(Stored records)

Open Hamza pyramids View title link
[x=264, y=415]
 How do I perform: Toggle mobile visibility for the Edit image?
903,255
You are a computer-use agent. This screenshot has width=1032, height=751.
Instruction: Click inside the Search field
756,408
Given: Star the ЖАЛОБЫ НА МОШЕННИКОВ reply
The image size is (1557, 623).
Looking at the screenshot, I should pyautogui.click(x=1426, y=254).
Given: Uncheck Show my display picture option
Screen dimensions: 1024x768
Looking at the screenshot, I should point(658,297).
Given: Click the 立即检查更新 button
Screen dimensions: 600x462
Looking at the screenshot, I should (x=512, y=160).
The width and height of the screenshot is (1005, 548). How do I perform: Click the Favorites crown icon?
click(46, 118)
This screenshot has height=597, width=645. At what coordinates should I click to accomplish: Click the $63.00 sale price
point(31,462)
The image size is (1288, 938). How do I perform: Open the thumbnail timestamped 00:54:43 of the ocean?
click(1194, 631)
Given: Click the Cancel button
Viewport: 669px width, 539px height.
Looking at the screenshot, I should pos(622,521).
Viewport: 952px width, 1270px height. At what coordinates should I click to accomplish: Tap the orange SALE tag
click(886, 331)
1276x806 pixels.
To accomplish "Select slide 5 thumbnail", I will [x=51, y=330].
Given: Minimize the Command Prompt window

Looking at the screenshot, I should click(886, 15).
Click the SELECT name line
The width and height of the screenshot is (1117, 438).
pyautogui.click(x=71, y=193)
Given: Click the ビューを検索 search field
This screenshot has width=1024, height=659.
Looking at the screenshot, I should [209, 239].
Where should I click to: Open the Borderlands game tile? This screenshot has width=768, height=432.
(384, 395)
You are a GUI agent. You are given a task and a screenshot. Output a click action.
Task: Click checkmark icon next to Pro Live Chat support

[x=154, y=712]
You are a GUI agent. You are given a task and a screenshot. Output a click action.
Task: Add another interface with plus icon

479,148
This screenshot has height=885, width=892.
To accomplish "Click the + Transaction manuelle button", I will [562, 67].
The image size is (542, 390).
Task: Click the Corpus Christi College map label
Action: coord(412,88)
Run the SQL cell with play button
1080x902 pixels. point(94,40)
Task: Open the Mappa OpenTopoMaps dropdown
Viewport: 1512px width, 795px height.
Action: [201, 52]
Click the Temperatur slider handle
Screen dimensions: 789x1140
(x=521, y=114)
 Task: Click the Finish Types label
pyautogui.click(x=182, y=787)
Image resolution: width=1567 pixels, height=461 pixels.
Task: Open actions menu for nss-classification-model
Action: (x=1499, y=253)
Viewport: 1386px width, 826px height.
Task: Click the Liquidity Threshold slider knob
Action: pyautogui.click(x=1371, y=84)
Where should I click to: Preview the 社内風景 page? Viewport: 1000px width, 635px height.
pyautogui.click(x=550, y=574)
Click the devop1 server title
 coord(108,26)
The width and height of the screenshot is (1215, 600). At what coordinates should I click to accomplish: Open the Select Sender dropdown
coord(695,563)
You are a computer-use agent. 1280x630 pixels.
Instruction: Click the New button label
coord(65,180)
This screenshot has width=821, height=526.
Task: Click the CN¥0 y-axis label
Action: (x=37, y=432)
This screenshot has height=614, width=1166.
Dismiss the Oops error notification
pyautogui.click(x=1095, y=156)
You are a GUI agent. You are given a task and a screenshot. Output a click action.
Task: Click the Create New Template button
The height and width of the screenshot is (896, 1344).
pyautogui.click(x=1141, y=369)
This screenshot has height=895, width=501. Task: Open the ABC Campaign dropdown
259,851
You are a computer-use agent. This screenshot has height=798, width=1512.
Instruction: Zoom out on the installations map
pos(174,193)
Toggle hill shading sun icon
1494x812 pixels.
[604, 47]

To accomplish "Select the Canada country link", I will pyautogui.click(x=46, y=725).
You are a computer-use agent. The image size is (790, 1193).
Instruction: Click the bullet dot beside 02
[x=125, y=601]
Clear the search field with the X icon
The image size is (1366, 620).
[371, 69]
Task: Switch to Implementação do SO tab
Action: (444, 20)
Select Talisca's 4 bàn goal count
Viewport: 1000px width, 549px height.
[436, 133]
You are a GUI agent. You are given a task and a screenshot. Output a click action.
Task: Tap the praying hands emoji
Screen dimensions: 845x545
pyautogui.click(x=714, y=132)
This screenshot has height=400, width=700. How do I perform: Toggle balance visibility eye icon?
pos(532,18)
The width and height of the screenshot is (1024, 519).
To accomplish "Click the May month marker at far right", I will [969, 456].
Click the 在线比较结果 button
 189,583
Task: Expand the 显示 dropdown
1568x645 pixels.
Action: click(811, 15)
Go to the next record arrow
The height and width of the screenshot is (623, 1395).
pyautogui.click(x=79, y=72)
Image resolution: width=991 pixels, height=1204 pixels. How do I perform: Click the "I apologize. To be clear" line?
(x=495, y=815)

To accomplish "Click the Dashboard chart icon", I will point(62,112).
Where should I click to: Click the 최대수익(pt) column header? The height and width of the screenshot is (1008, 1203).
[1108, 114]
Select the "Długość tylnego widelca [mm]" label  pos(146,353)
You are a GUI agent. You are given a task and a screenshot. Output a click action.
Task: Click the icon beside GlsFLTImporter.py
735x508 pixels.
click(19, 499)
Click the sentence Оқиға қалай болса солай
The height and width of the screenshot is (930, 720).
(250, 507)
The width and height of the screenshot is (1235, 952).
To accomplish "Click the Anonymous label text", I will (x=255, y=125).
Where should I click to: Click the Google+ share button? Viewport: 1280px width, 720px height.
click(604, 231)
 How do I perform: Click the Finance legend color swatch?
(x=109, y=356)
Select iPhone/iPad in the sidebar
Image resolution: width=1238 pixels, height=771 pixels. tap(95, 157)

▶ WHAT IS EXPECTED: Copy every line of the data above exactly.

▶ TASK ANSWER:
Open Hamza pyramids View title link
[x=264, y=415]
 How do I perform: Toggle mobile visibility for the Edit image?
903,255
You are a computer-use agent. This screenshot has width=1032, height=751.
Instruction: Click inside the Search field
756,408
Given: Star the ЖАЛОБЫ НА МОШЕННИКОВ reply
The image size is (1557, 623).
Looking at the screenshot, I should pyautogui.click(x=1426, y=254).
Given: Uncheck Show my display picture option
Screen dimensions: 1024x768
Looking at the screenshot, I should point(658,297).
Given: Click the 立即检查更新 button
Screen dimensions: 600x462
Looking at the screenshot, I should (x=512, y=160).
The width and height of the screenshot is (1005, 548). How do I perform: Click the Favorites crown icon?
click(46, 118)
This screenshot has height=597, width=645. At what coordinates should I click to accomplish: Click the $63.00 sale price
point(31,462)
The image size is (1288, 938). How do I perform: Open the thumbnail timestamped 00:54:43 of the ocean?
click(1194, 631)
Given: Click the Cancel button
Viewport: 669px width, 539px height.
Looking at the screenshot, I should pos(622,521).
Viewport: 952px width, 1270px height. At what coordinates should I click to accomplish: Tap the orange SALE tag
click(886, 331)
1276x806 pixels.
To accomplish "Select slide 5 thumbnail", I will [x=51, y=330].
Given: Minimize the Command Prompt window

Looking at the screenshot, I should click(886, 15).
Click the SELECT name line
The width and height of the screenshot is (1117, 438).
pyautogui.click(x=71, y=193)
Given: Click the ビューを検索 search field
This screenshot has width=1024, height=659.
Looking at the screenshot, I should [209, 239].
Where should I click to: Open the Borderlands game tile? This screenshot has width=768, height=432.
(384, 395)
You are a GUI agent. You are given a task and a screenshot. Output a click action.
Task: Click checkmark icon next to Pro Live Chat support

[x=154, y=712]
You are a GUI agent. You are given a task and a screenshot. Output a click action.
Task: Add another interface with plus icon

479,148
This screenshot has height=885, width=892.
To accomplish "Click the + Transaction manuelle button", I will [562, 67].
The image size is (542, 390).
Task: Click the Corpus Christi College map label
Action: coord(412,88)
Run the SQL cell with play button
1080x902 pixels. point(94,40)
Task: Open the Mappa OpenTopoMaps dropdown
Viewport: 1512px width, 795px height.
Action: [201, 52]
Click the Temperatur slider handle
Screen dimensions: 789x1140
(x=521, y=114)
 Task: Click the Finish Types label
pyautogui.click(x=182, y=787)
Image resolution: width=1567 pixels, height=461 pixels.
Task: Open actions menu for nss-classification-model
Action: (x=1499, y=253)
Viewport: 1386px width, 826px height.
Task: Click the Liquidity Threshold slider knob
Action: pyautogui.click(x=1371, y=84)
Where should I click to: Preview the 社内風景 page? Viewport: 1000px width, 635px height.
pyautogui.click(x=550, y=574)
Click the devop1 server title
 coord(108,26)
The width and height of the screenshot is (1215, 600). At what coordinates should I click to accomplish: Open the Select Sender dropdown
coord(695,563)
You are a computer-use agent. 1280x630 pixels.
Instruction: Click the New button label
coord(65,180)
This screenshot has width=821, height=526.
Task: Click the CN¥0 y-axis label
Action: (x=37, y=432)
This screenshot has height=614, width=1166.
Dismiss the Oops error notification
pyautogui.click(x=1095, y=156)
You are a GUI agent. You are given a task and a screenshot. Output a click action.
Task: Click the Create New Template button
The height and width of the screenshot is (896, 1344).
pyautogui.click(x=1141, y=369)
This screenshot has height=895, width=501. Task: Open the ABC Campaign dropdown
259,851
You are a computer-use agent. This screenshot has height=798, width=1512.
Instruction: Zoom out on the installations map
pos(174,193)
Toggle hill shading sun icon
1494x812 pixels.
[604, 47]

To accomplish "Select the Canada country link", I will pyautogui.click(x=46, y=725).
You are a computer-use agent. The image size is (790, 1193).
Instruction: Click the bullet dot beside 02
[x=125, y=601]
Clear the search field with the X icon
The image size is (1366, 620).
[371, 69]
Task: Switch to Implementação do SO tab
Action: (444, 20)
Select Talisca's 4 bàn goal count
Viewport: 1000px width, 549px height.
[436, 133]
You are a GUI agent. You are given a task and a screenshot. Output a click action.
Task: Tap the praying hands emoji
Screen dimensions: 845x545
pyautogui.click(x=714, y=132)
This screenshot has height=400, width=700. How do I perform: Toggle balance visibility eye icon?
pos(532,18)
The width and height of the screenshot is (1024, 519).
To accomplish "Click the May month marker at far right", I will [969, 456].
Click the 在线比较结果 button
 189,583
Task: Expand the 显示 dropdown
1568x645 pixels.
Action: click(811, 15)
Go to the next record arrow
The height and width of the screenshot is (623, 1395).
pyautogui.click(x=79, y=72)
Image resolution: width=991 pixels, height=1204 pixels. How do I perform: Click the "I apologize. To be clear" line?
(x=495, y=815)

To accomplish "Click the Dashboard chart icon", I will point(62,112).
Where should I click to: Click the 최대수익(pt) column header? The height and width of the screenshot is (1008, 1203).
[1108, 114]
Select the "Długość tylnego widelca [mm]" label  pos(146,353)
You are a GUI agent. You are given a task and a screenshot. Output a click action.
Task: Click the icon beside GlsFLTImporter.py
735x508 pixels.
click(19, 499)
Click the sentence Оқиға қалай болса солай
The height and width of the screenshot is (930, 720).
(250, 507)
The width and height of the screenshot is (1235, 952).
To accomplish "Click the Anonymous label text", I will (x=255, y=125).
Where should I click to: Click the Google+ share button? Viewport: 1280px width, 720px height.
click(604, 231)
 How do I perform: Click the Finance legend color swatch?
(x=109, y=356)
Select iPhone/iPad in the sidebar
Image resolution: width=1238 pixels, height=771 pixels. tap(95, 157)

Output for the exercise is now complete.